* **ACTION ITEM**
Swap every instance of "Identify the location of" in the lines below for "Find the position of", and give the lines back with nothing else altered.
----- SUPPLIED INFORMATION
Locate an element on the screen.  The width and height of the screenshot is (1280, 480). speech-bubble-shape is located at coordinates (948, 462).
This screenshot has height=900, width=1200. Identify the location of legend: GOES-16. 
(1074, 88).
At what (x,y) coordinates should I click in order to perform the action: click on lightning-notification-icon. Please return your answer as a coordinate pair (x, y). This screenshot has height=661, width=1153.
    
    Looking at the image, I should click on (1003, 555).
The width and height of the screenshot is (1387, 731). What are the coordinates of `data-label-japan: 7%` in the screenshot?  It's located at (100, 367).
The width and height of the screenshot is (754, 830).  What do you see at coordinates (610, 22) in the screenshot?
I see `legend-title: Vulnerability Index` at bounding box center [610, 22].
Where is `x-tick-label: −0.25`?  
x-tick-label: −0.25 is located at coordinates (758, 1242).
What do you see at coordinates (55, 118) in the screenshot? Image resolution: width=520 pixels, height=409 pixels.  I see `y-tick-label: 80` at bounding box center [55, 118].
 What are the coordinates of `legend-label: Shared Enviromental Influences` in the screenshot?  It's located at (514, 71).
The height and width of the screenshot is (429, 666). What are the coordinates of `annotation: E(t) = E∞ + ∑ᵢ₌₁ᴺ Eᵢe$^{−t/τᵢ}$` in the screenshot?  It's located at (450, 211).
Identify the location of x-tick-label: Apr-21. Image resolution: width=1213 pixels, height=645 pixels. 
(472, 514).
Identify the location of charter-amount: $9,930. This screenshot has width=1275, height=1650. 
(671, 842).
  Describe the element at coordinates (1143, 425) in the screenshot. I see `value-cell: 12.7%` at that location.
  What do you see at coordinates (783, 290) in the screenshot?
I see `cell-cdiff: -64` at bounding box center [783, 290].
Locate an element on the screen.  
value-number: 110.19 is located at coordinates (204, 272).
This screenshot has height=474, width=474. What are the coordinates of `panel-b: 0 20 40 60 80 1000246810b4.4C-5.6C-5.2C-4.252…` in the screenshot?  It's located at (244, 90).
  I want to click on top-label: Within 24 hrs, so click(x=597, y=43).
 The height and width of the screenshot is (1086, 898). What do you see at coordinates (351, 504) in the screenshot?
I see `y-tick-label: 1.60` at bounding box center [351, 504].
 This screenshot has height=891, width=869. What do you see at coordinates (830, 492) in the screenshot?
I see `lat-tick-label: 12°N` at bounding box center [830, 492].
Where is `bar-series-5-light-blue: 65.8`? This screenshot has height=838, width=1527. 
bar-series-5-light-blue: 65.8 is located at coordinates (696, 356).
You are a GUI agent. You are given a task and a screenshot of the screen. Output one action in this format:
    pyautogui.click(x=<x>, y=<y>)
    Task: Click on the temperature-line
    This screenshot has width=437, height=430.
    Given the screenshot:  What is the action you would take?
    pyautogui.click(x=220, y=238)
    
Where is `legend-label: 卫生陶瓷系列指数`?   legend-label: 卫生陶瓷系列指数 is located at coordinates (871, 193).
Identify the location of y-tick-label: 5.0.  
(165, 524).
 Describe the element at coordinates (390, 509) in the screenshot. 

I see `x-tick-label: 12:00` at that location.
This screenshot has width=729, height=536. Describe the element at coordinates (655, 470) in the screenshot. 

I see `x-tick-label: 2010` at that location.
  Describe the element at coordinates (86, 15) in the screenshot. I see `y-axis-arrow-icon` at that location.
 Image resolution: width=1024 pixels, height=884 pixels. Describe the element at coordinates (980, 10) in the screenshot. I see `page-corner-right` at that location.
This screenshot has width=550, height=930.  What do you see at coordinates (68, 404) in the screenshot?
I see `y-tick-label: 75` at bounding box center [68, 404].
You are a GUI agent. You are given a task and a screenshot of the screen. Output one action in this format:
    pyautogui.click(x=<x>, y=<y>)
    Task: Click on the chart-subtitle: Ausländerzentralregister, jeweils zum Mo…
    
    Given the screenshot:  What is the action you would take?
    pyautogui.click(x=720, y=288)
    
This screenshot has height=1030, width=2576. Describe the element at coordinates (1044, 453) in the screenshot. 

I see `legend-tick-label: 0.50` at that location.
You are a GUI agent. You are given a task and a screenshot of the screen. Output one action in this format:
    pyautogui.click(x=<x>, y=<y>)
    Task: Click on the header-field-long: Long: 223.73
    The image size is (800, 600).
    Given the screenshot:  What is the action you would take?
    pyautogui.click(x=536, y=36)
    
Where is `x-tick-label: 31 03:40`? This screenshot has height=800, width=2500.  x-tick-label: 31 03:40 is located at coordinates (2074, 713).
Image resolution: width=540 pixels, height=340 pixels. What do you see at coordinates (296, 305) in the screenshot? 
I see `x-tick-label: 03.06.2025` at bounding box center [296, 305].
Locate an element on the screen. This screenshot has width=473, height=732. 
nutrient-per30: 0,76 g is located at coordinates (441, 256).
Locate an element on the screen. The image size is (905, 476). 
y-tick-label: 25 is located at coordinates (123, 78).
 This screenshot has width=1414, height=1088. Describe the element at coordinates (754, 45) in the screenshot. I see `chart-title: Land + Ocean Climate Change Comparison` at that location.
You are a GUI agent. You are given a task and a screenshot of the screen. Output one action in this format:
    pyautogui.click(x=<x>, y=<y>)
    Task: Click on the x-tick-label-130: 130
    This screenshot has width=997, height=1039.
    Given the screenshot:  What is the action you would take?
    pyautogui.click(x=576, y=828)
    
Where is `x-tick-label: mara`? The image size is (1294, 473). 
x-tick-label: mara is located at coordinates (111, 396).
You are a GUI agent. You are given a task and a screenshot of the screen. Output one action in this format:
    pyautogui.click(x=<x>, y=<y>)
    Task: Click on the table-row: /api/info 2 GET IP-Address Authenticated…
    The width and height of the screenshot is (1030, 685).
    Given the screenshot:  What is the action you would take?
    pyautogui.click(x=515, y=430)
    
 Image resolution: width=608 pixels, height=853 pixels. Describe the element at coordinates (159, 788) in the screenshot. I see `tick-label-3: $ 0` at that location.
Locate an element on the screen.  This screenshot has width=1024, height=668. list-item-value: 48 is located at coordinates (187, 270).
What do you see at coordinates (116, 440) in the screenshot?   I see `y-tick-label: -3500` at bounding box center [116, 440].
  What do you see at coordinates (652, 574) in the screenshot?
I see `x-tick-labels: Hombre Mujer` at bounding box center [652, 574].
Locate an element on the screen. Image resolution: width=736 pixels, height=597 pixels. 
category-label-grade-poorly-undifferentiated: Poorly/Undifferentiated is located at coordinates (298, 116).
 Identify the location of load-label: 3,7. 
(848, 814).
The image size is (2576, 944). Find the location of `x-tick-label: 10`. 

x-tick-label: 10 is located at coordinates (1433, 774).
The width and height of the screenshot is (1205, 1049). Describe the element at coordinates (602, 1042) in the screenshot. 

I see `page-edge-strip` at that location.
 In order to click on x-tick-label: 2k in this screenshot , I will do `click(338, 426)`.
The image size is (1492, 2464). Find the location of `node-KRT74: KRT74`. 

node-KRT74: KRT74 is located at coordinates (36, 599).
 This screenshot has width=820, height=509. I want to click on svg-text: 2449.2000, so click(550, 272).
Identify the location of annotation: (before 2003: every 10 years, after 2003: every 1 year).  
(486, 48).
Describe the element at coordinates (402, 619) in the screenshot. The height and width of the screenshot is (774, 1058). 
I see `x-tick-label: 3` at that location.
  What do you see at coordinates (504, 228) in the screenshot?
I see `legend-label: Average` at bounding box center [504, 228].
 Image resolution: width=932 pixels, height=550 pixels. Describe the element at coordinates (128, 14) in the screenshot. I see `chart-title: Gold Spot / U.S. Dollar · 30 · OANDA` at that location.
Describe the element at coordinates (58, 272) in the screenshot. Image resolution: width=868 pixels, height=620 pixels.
----------
* **YOUR SOLUTION**
Locate an element on the screen.  The width and height of the screenshot is (1280, 480). speech-bubble-shape is located at coordinates (948, 462).
This screenshot has height=900, width=1200. Find the position of legend: GOES-16. 
(1074, 88).
At what (x,y) coordinates should I click in order to perform the action: click on lightning-notification-icon. Please return your answer as a coordinate pair (x, y). This screenshot has height=661, width=1153.
    
    Looking at the image, I should click on (1003, 555).
The width and height of the screenshot is (1387, 731). What are the coordinates of `data-label-japan: 7%` in the screenshot?  It's located at (100, 367).
The width and height of the screenshot is (754, 830).  What do you see at coordinates (610, 22) in the screenshot?
I see `legend-title: Vulnerability Index` at bounding box center [610, 22].
Where is `x-tick-label: −0.25`?  
x-tick-label: −0.25 is located at coordinates (758, 1242).
What do you see at coordinates (55, 118) in the screenshot? Image resolution: width=520 pixels, height=409 pixels.  I see `y-tick-label: 80` at bounding box center [55, 118].
 What are the coordinates of `legend-label: Shared Enviromental Influences` in the screenshot?  It's located at (514, 71).
The height and width of the screenshot is (429, 666). What are the coordinates of `annotation: E(t) = E∞ + ∑ᵢ₌₁ᴺ Eᵢe$^{−t/τᵢ}$` in the screenshot?  It's located at (450, 211).
Find the position of x-tick-label: Apr-21. Image resolution: width=1213 pixels, height=645 pixels. 
(472, 514).
Find the position of charter-amount: $9,930. This screenshot has width=1275, height=1650. 
(671, 842).
  Describe the element at coordinates (1143, 425) in the screenshot. I see `value-cell: 12.7%` at that location.
  What do you see at coordinates (783, 290) in the screenshot?
I see `cell-cdiff: -64` at bounding box center [783, 290].
Locate an element on the screen.  
value-number: 110.19 is located at coordinates (204, 272).
This screenshot has height=474, width=474. What are the coordinates of `panel-b: 0 20 40 60 80 1000246810b4.4C-5.6C-5.2C-4.252…` in the screenshot?  It's located at (244, 90).
  I want to click on top-label: Within 24 hrs, so click(x=597, y=43).
 The height and width of the screenshot is (1086, 898). What do you see at coordinates (351, 504) in the screenshot?
I see `y-tick-label: 1.60` at bounding box center [351, 504].
 This screenshot has height=891, width=869. What do you see at coordinates (830, 492) in the screenshot?
I see `lat-tick-label: 12°N` at bounding box center [830, 492].
Where is `bar-series-5-light-blue: 65.8`? This screenshot has height=838, width=1527. 
bar-series-5-light-blue: 65.8 is located at coordinates (696, 356).
You are a GUI agent. You are given a task and a screenshot of the screen. Output one action in this format:
    pyautogui.click(x=<x>, y=<y>)
    Task: Click on the temperature-line
    This screenshot has width=437, height=430.
    Given the screenshot:  What is the action you would take?
    pyautogui.click(x=220, y=238)
    
Where is `legend-label: 卫生陶瓷系列指数`?   legend-label: 卫生陶瓷系列指数 is located at coordinates (871, 193).
Find the position of y-tick-label: 5.0.  
(165, 524).
 Describe the element at coordinates (390, 509) in the screenshot. 

I see `x-tick-label: 12:00` at that location.
This screenshot has width=729, height=536. Describe the element at coordinates (655, 470) in the screenshot. 

I see `x-tick-label: 2010` at that location.
  Describe the element at coordinates (86, 15) in the screenshot. I see `y-axis-arrow-icon` at that location.
 Image resolution: width=1024 pixels, height=884 pixels. Describe the element at coordinates (980, 10) in the screenshot. I see `page-corner-right` at that location.
This screenshot has width=550, height=930.  What do you see at coordinates (68, 404) in the screenshot?
I see `y-tick-label: 75` at bounding box center [68, 404].
You are a GUI agent. You are given a task and a screenshot of the screen. Output one action in this format:
    pyautogui.click(x=<x>, y=<y>)
    Task: Click on the chart-subtitle: Ausländerzentralregister, jeweils zum Mo…
    
    Given the screenshot:  What is the action you would take?
    pyautogui.click(x=720, y=288)
    
This screenshot has height=1030, width=2576. Describe the element at coordinates (1044, 453) in the screenshot. 

I see `legend-tick-label: 0.50` at that location.
You are a GUI agent. You are given a task and a screenshot of the screen. Output one action in this format:
    pyautogui.click(x=<x>, y=<y>)
    Task: Click on the header-field-long: Long: 223.73
    The image size is (800, 600).
    Given the screenshot:  What is the action you would take?
    pyautogui.click(x=536, y=36)
    
Where is `x-tick-label: 31 03:40`? This screenshot has height=800, width=2500.  x-tick-label: 31 03:40 is located at coordinates (2074, 713).
Image resolution: width=540 pixels, height=340 pixels. What do you see at coordinates (296, 305) in the screenshot? 
I see `x-tick-label: 03.06.2025` at bounding box center [296, 305].
Locate an element on the screen. This screenshot has width=473, height=732. 
nutrient-per30: 0,76 g is located at coordinates (441, 256).
Locate an element on the screen. The image size is (905, 476). 
y-tick-label: 25 is located at coordinates (123, 78).
 This screenshot has width=1414, height=1088. Describe the element at coordinates (754, 45) in the screenshot. I see `chart-title: Land + Ocean Climate Change Comparison` at that location.
You are a GUI agent. You are given a task and a screenshot of the screen. Output one action in this format:
    pyautogui.click(x=<x>, y=<y>)
    Task: Click on the x-tick-label-130: 130
    This screenshot has width=997, height=1039.
    Given the screenshot:  What is the action you would take?
    pyautogui.click(x=576, y=828)
    
Where is `x-tick-label: mara`? The image size is (1294, 473). 
x-tick-label: mara is located at coordinates (111, 396).
You are a GUI agent. You are given a task and a screenshot of the screen. Output one action in this format:
    pyautogui.click(x=<x>, y=<y>)
    Task: Click on the table-row: /api/info 2 GET IP-Address Authenticated…
    The width and height of the screenshot is (1030, 685).
    Given the screenshot:  What is the action you would take?
    pyautogui.click(x=515, y=430)
    
 Image resolution: width=608 pixels, height=853 pixels. Describe the element at coordinates (159, 788) in the screenshot. I see `tick-label-3: $ 0` at that location.
Locate an element on the screen.  This screenshot has width=1024, height=668. list-item-value: 48 is located at coordinates (187, 270).
What do you see at coordinates (116, 440) in the screenshot?   I see `y-tick-label: -3500` at bounding box center [116, 440].
  What do you see at coordinates (652, 574) in the screenshot?
I see `x-tick-labels: Hombre Mujer` at bounding box center [652, 574].
Locate an element on the screen. Image resolution: width=736 pixels, height=597 pixels. 
category-label-grade-poorly-undifferentiated: Poorly/Undifferentiated is located at coordinates (298, 116).
 Find the position of load-label: 3,7. 
(848, 814).
The image size is (2576, 944). Find the location of `x-tick-label: 10`. 

x-tick-label: 10 is located at coordinates (1433, 774).
The width and height of the screenshot is (1205, 1049). Describe the element at coordinates (602, 1042) in the screenshot. 

I see `page-edge-strip` at that location.
 In order to click on x-tick-label: 2k in this screenshot , I will do `click(338, 426)`.
The image size is (1492, 2464). Find the location of `node-KRT74: KRT74`. 

node-KRT74: KRT74 is located at coordinates (36, 599).
 This screenshot has width=820, height=509. I want to click on svg-text: 2449.2000, so click(550, 272).
Find the position of annotation: (before 2003: every 10 years, after 2003: every 1 year).  
(486, 48).
Describe the element at coordinates (402, 619) in the screenshot. The height and width of the screenshot is (774, 1058). 
I see `x-tick-label: 3` at that location.
  What do you see at coordinates (504, 228) in the screenshot?
I see `legend-label: Average` at bounding box center [504, 228].
 Image resolution: width=932 pixels, height=550 pixels. Describe the element at coordinates (128, 14) in the screenshot. I see `chart-title: Gold Spot / U.S. Dollar · 30 · OANDA` at that location.
Describe the element at coordinates (58, 272) in the screenshot. Image resolution: width=868 pixels, height=620 pixels.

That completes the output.